■ DOCUMENT:
**********
Fine-Tuning The Cats

Alex Poythress lays up a shot.

Alex Poythress lays up a shot.

The Cats came out of the break with their “I SURVIVED CAMP CAL” t-shirts. Against Mississippi, they came off the bench in waves, flying up and down the court, a lot of energy and fight.

However, there’s still a bit of “yes…but” hanging over this team. They did some good things, but they still did some things that were holdovers from early-season concerns.

Alex Poythress established himself well inside, more confidently, and rebounded strongly. But his mid-range shooting is still iffy. And he gets hampered by foul calls. From his body language on the bench, Calipari seems to feel they’re foolish fouls.

Jamal Murray hit some long ones, and he’s amazing at creating shots, especially at the end of the shot clock. But he still makes some poor decisions, particularly against zone defenses.

Rasheed Brooks (14) attempts to pivot around UK’s Charles Matthews (4) and Jamal Murray (23).

Rasheed Brooks (14) attempts to pivot around UK’s Charles Matthews (4) and Jamal Murray (23).

Isaiah Briscoe was back after a game off against Louisville, diving for balls, playing disruptive defense. But he’s still a wild card with the ball in the open court, and his free throw shooting is still an adventure.

Marcus Lee is becoming a stronger, energetic, more solid inside presence, grabbing rebounds (especially on the offensive boards), disrupting shooters. But they still can’t build an offense around his post play.

Skal had clearly worked on some things in camp. He was more aggressive defensively and on the boards. And they’re figuring out how to use his oh-so-soft shooting touch. But his weak grasp of the ball remains a problem.

Derek Willis is finally becoming convinced to take that corner shot, and he showed some strong athleticism on the boards. But he continues to infuriate Calipari with his defensive lapses.

Charles Matthews throws his body around, hawking the ball, crashing the boards. But his aggressive physical play makes him another target for refs’ whistles.

And/but then there’s the point guard. If there’s a better one in the country, perhaps we’ll see him somewhere down the road. Andy Kennedy, the Ole Miss coach, doesn’t think there’s a better one.

Jordan Smith, 2015 winner of The Voice, sang the National Anthem.

Jordan Smith, 2015 winner of The Voice, sang the National Anthem.

Tyler Ulis did just about everything well on Saturday night with no buts. No ifs or ands either.

The mighty-mite matchup against Ole Miss’ Stefan Moody was intriguing. Moody had nearly inflicted a first loss on the Cats a year ago, running around and through a bigger and stronger but slower UK backcourt.

This time, the talented Rebels guard ended up with 23, pretty much his average. But when it counted, early on as Kentucky was imposing its will, Ulis dominated. He hounded Moody around the court, kept in front of him, prevented him from getting clean catches and clear looks, his hands darting and snapping at the ball, disrupting Moody’s dribble, clogging his air space, keeping him from taking the ball where he wanted it.
**********
■ MATERIAL PROVIDED:

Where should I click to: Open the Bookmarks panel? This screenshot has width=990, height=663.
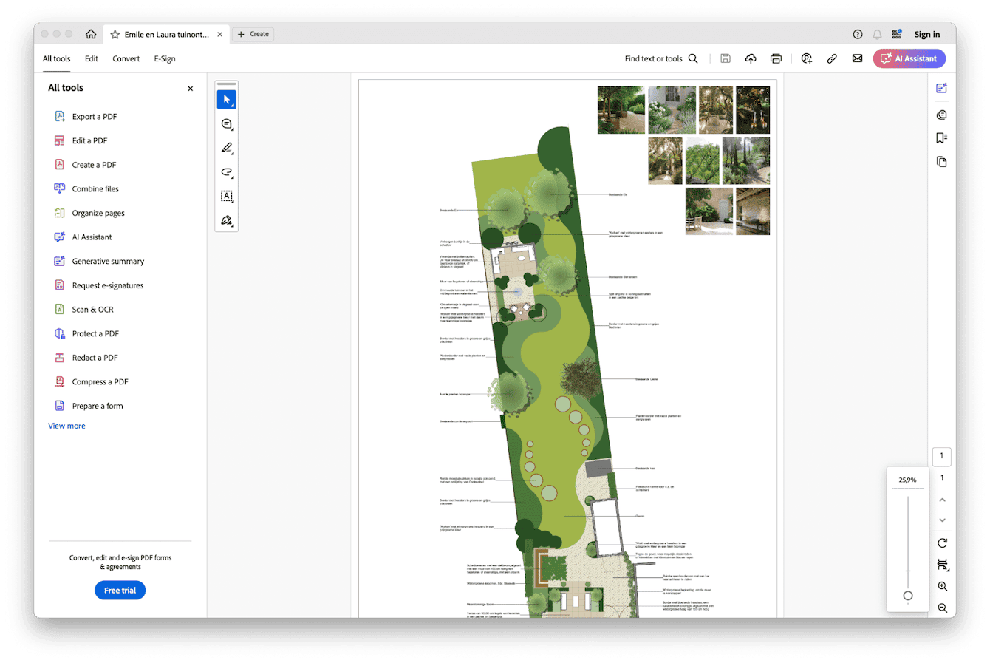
**********
■ EXERCISE SET:
(a) Answer these questions using the basketball article:
(i) Who sang the National Anthem?
(ii) How many points did Stefan Moody end up with?
(iii) Against which team had Isaiah Briscoe sat out a game?
(b) List every player in the basketball article whose jersey number is given, along with that number.

■ TASK ANSWERS:
(a)
(i) Jordan Smith, 2015 winner of The Voice
(ii) 23
(iii) Louisville

(b)
Rasheed Brooks (14)
Charles Matthews (4)
Jamal Murray (23)